TMED: A Spider-Web-Like Transmission Mechanism for Emergency Data in Vehicular Ad Hoc Networks

The vehicular ad hoc network (VANET) is an emerging mobile ad hoc network, which is an important component of the Internet of Things and has been widely applied in intelligent transportation systems in recent years. For large-scale VANETs, it is important to design efficient transmission schemes for time critical emergency data. Greedy perimeter stateless routing protocol is a typical geographic-based routing protocol and greedy perimeter coordinator routing protocol is typical for map-based but they do not consider the QoS of the transmission link and hence are not suitable for emergency data transmissions. Some bioinspired protocols and situation-aware protocols are more suitable for emergency situations. However, they have some limitations in terms of the computational complexity and convergence rate which can cause large time delays. In this paper, we propose a novel spider-web-like transmission mechanism for emergency data (TMED) in vehicular ad hoc networks, in which a spider-web-like transmission model combining geographic information system and electronic maps is established. In this mechanism, the request-spiders and confirmed-spiders are sent out to obtain the transmission path from a source vehicle to a destination vehicle to improve the packet delivery ratio and average transmission delay of emergency data.
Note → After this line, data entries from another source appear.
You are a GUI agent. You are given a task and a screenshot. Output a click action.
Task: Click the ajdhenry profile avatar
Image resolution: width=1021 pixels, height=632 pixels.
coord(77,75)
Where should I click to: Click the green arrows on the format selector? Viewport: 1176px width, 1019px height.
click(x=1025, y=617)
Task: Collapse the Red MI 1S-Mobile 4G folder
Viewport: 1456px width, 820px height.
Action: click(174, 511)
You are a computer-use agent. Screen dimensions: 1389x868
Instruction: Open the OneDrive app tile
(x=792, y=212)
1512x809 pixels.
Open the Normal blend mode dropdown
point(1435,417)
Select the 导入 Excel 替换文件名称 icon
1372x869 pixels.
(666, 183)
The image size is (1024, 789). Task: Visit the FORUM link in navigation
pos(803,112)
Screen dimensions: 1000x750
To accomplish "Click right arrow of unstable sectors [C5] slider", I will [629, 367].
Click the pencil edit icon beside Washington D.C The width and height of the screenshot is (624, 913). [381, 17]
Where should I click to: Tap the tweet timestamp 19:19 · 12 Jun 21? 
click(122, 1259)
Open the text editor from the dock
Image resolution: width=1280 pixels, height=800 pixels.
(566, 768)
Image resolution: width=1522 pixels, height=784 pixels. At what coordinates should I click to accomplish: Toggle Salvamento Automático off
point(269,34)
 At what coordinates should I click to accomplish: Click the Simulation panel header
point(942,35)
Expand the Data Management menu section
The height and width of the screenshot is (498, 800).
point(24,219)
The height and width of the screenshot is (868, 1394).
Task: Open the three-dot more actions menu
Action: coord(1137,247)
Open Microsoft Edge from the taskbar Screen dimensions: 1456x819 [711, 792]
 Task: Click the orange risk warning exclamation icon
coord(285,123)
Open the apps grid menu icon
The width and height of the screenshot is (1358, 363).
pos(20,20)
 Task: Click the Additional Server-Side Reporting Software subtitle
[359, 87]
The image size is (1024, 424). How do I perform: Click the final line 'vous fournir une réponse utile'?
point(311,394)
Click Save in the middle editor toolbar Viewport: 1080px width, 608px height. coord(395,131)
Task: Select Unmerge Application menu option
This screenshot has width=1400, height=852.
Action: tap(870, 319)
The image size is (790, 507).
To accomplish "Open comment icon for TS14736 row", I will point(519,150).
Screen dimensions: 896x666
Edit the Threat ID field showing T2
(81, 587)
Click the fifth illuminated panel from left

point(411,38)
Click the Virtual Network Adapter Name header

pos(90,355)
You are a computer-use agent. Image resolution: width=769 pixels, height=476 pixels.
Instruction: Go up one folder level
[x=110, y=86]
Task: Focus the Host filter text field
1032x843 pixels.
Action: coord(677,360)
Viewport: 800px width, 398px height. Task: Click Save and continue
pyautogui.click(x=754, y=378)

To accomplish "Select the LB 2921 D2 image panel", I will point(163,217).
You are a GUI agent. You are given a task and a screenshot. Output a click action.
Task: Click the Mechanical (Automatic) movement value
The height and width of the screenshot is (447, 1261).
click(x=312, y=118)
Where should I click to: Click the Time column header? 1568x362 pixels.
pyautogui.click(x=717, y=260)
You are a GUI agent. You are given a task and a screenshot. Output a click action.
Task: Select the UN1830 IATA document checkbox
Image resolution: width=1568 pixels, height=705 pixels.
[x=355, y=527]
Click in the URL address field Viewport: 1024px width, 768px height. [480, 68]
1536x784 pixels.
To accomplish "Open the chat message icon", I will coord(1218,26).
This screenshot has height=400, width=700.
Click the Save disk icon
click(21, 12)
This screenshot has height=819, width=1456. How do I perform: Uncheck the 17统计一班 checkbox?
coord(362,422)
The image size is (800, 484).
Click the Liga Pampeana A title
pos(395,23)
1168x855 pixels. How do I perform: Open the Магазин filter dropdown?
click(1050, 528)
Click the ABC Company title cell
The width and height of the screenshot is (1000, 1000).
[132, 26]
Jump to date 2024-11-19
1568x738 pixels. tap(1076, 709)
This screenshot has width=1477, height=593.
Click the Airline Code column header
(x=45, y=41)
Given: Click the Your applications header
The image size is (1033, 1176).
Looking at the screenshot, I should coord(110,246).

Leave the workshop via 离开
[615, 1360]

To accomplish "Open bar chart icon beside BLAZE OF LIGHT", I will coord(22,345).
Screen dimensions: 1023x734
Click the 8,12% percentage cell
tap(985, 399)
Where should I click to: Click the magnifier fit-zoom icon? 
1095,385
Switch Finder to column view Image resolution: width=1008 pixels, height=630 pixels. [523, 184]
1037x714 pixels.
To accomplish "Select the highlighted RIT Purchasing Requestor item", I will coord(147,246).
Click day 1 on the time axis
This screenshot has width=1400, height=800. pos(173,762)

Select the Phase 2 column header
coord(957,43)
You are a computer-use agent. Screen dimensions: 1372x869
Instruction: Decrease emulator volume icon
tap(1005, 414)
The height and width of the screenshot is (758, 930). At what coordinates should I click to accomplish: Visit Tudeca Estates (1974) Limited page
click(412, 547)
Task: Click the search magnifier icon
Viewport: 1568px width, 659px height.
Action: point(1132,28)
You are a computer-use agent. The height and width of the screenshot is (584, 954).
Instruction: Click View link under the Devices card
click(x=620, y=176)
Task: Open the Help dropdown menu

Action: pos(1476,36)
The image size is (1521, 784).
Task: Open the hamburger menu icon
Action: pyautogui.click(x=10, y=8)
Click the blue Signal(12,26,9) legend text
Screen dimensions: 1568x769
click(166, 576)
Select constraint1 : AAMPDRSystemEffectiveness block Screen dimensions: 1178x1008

TMED combines a dynamic multipriority message queue management method with a restricted greedy forwarding strategy based on position prediction to significantly reduce the end-to-end delay of packets. We use SUMO and NS2 to simulate TMED in a city scenario and compare its performance with GPSR, GPCR, and ACAR based on the packet delivery ratio, average transmission delay, and routing overhead. The simulation results show that TMED outperforms these previously proposed protocols.